Task brief:
Only the lines from the one with "1512x803 pixels." to the end of the data below should be given again, exactly, with both ends included and pictures omitted.

Extracted material:
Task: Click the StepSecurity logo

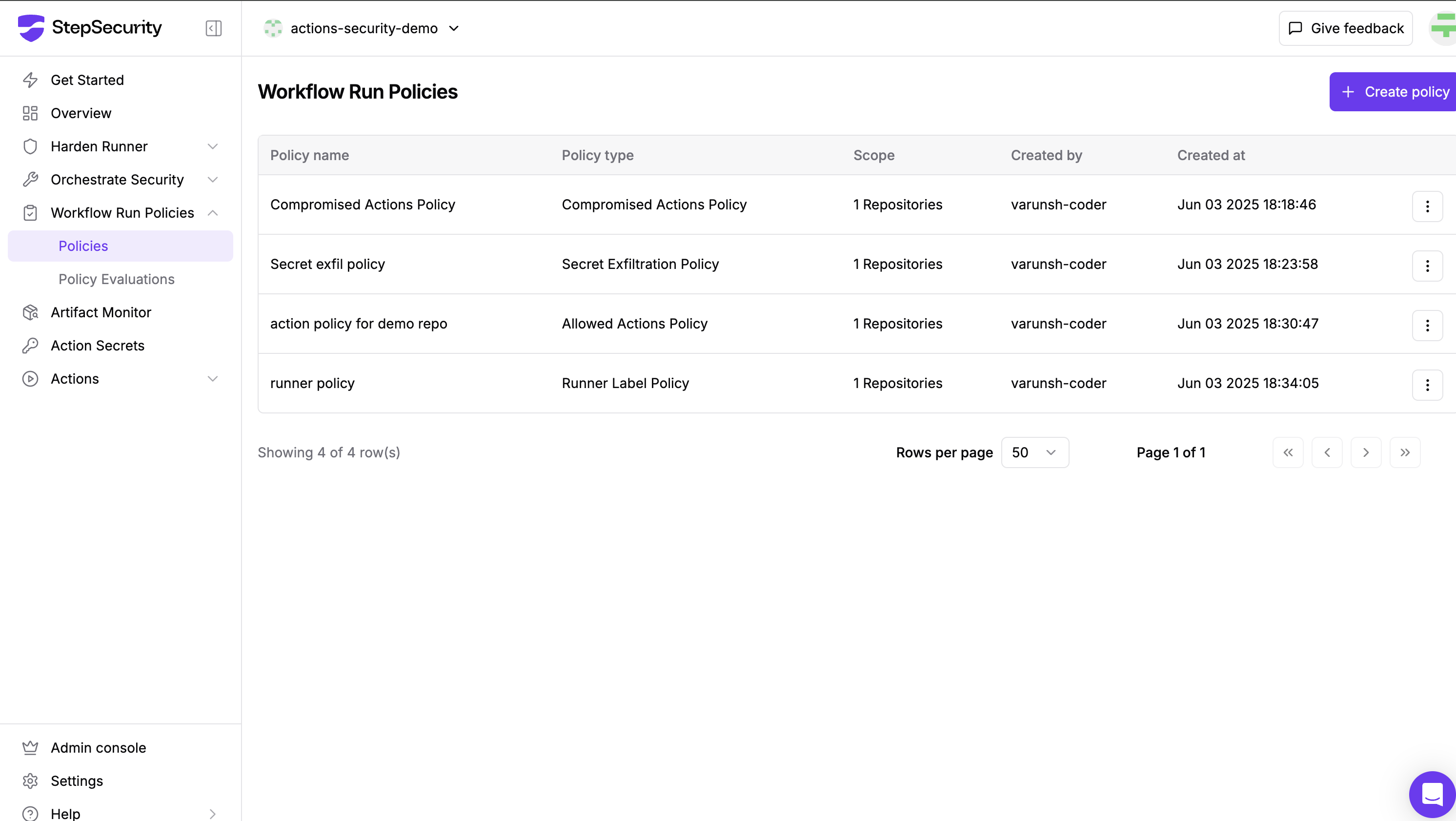Action: pyautogui.click(x=90, y=28)
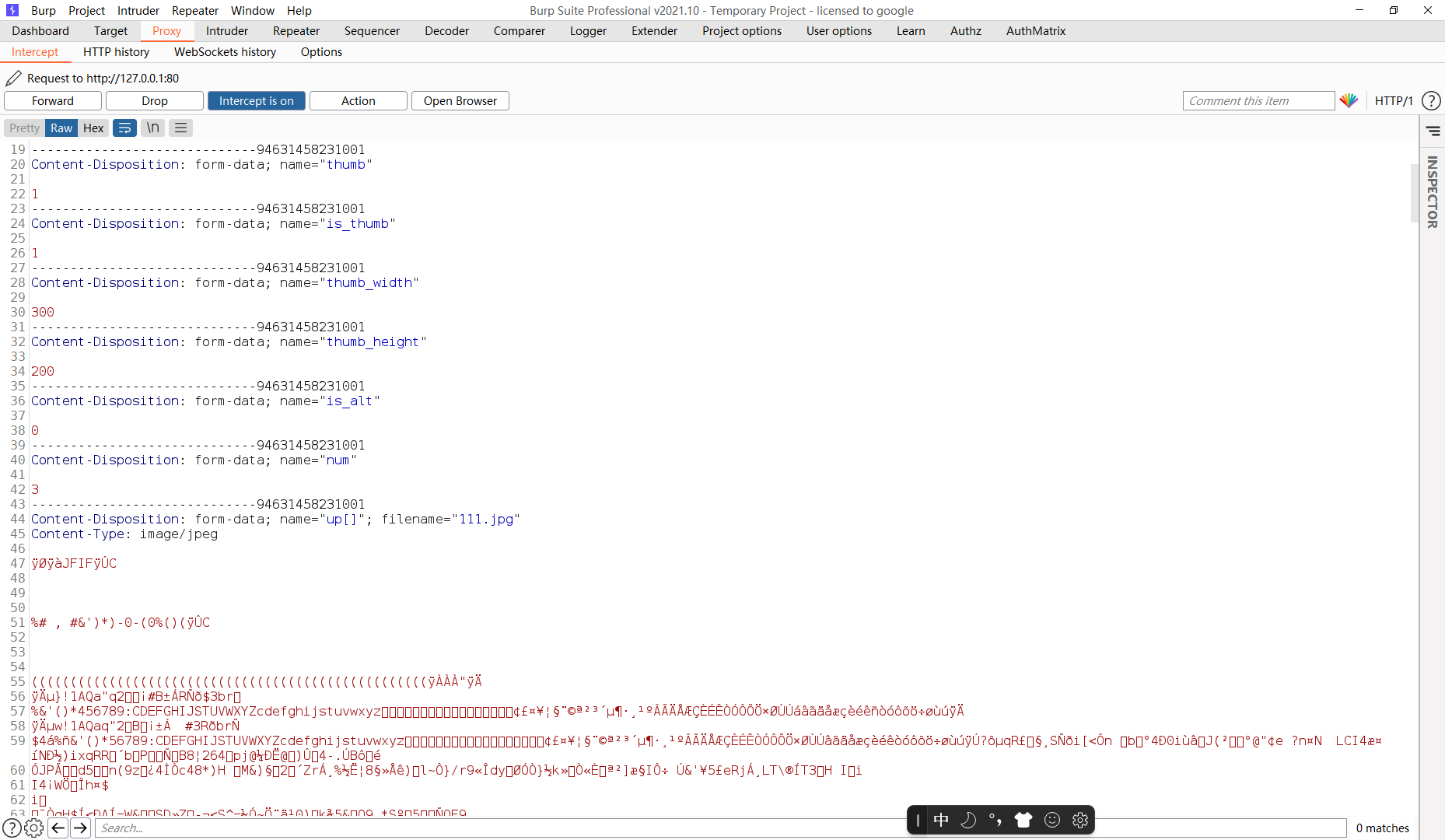Image resolution: width=1445 pixels, height=840 pixels.
Task: Click the highlight color hand icon near comment field
Action: [x=1350, y=100]
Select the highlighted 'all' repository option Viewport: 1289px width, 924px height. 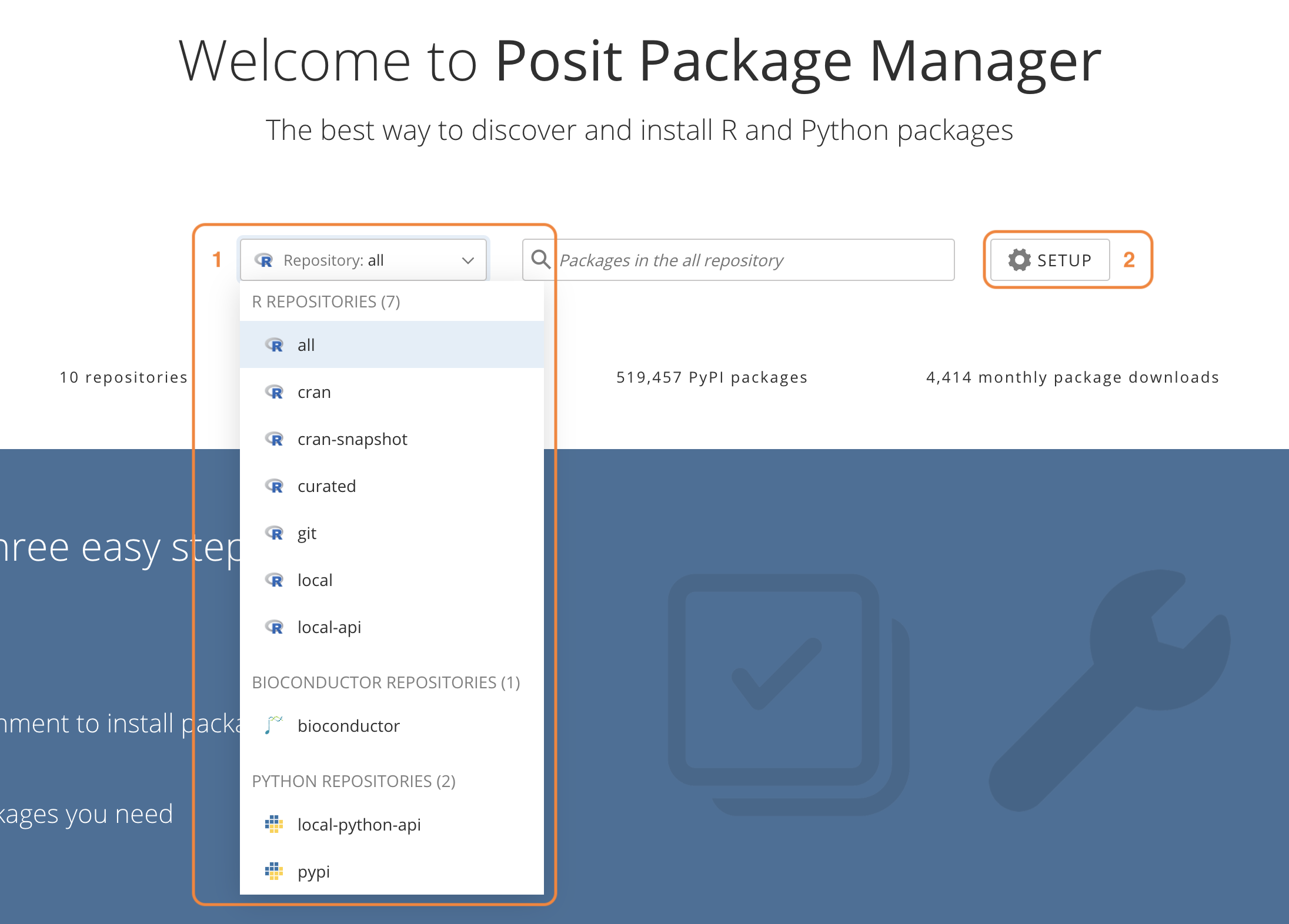306,345
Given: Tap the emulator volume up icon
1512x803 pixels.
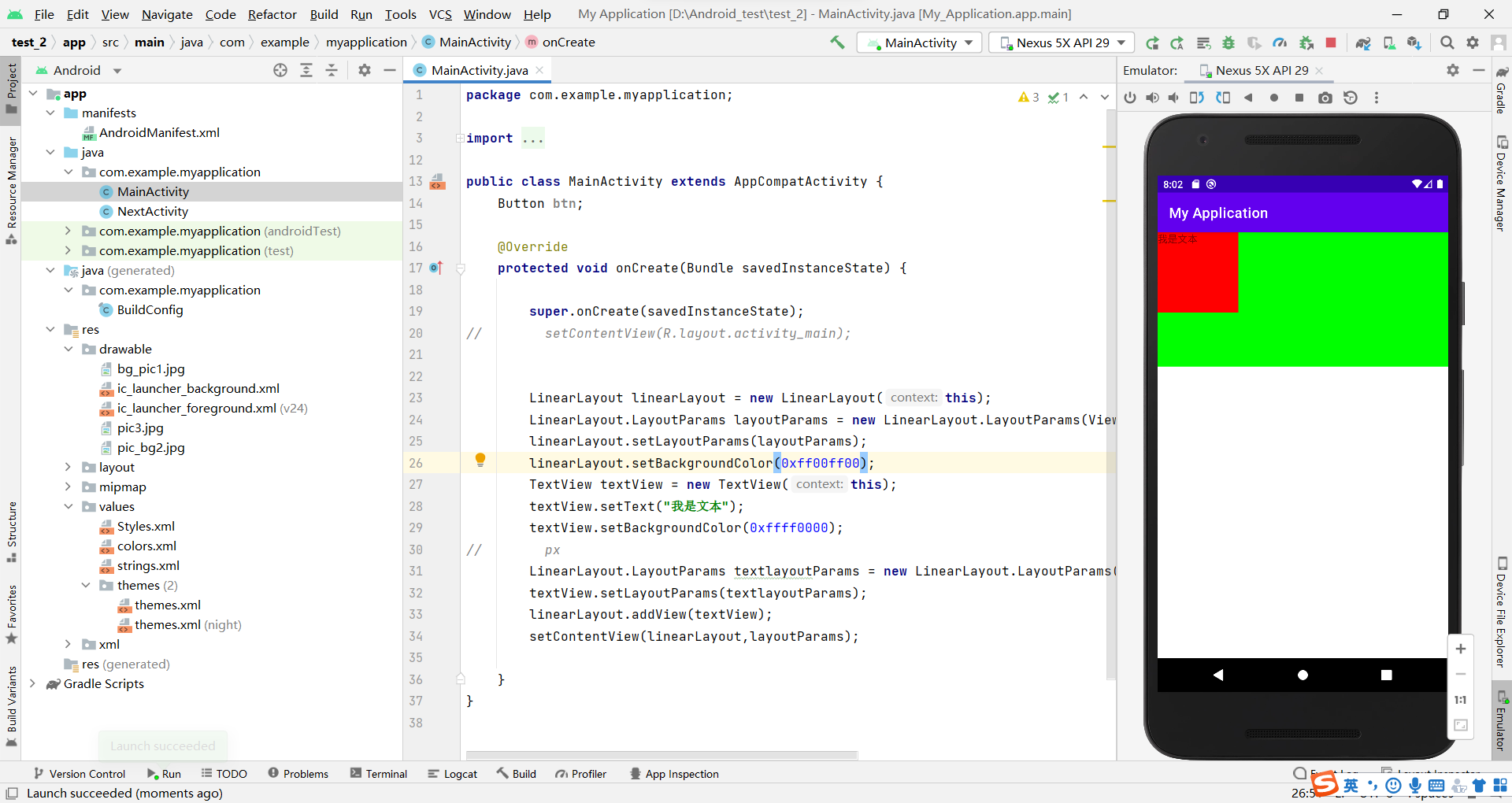Looking at the screenshot, I should 1153,98.
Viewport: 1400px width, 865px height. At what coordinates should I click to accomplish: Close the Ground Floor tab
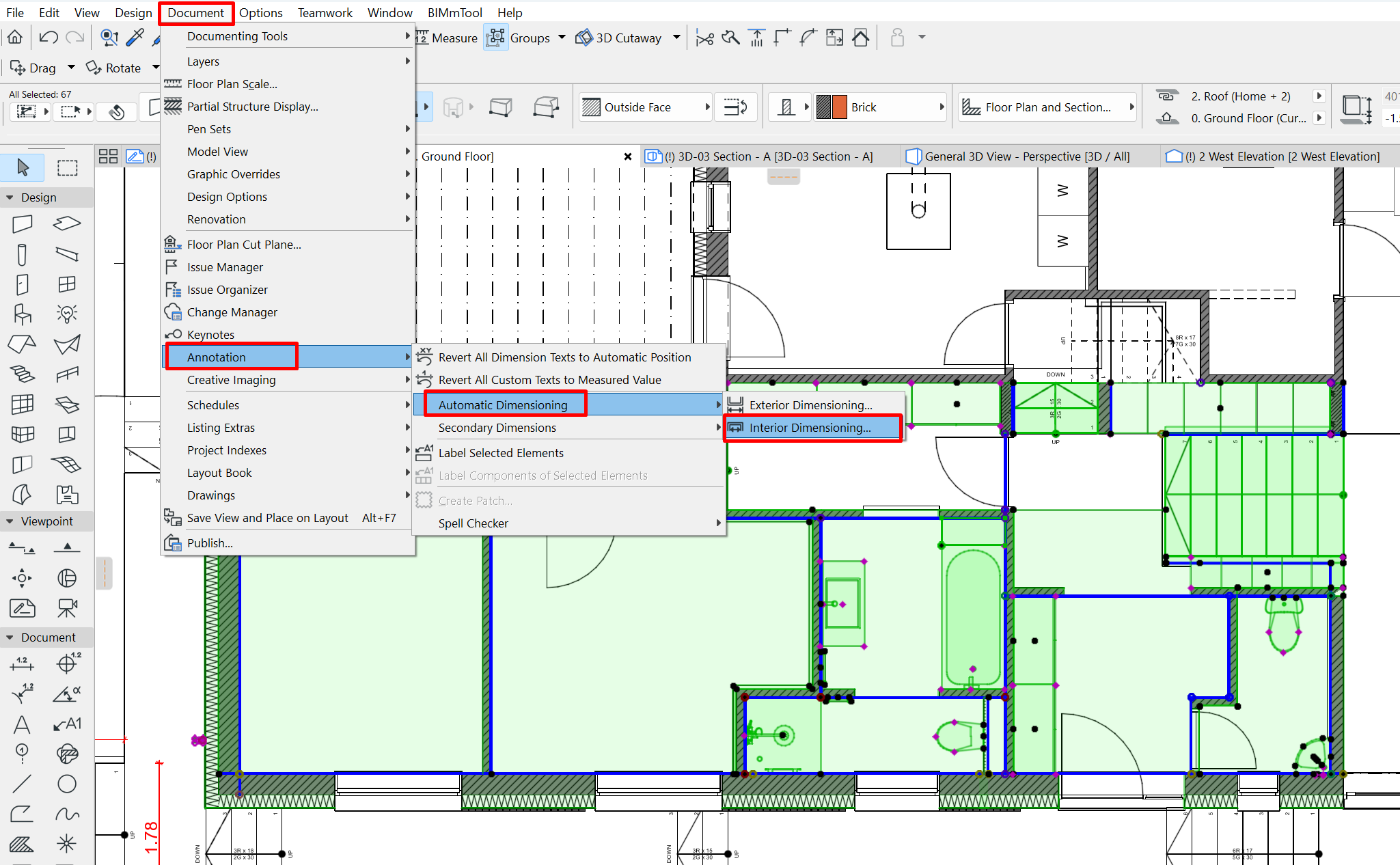tap(627, 156)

Solution for this exercise:
1512x803 pixels.
Looking at the screenshot, I should 1153,98.
Viewport: 1400px width, 865px height. At what coordinates should I click to accomplish: Close the Ground Floor tab
tap(627, 156)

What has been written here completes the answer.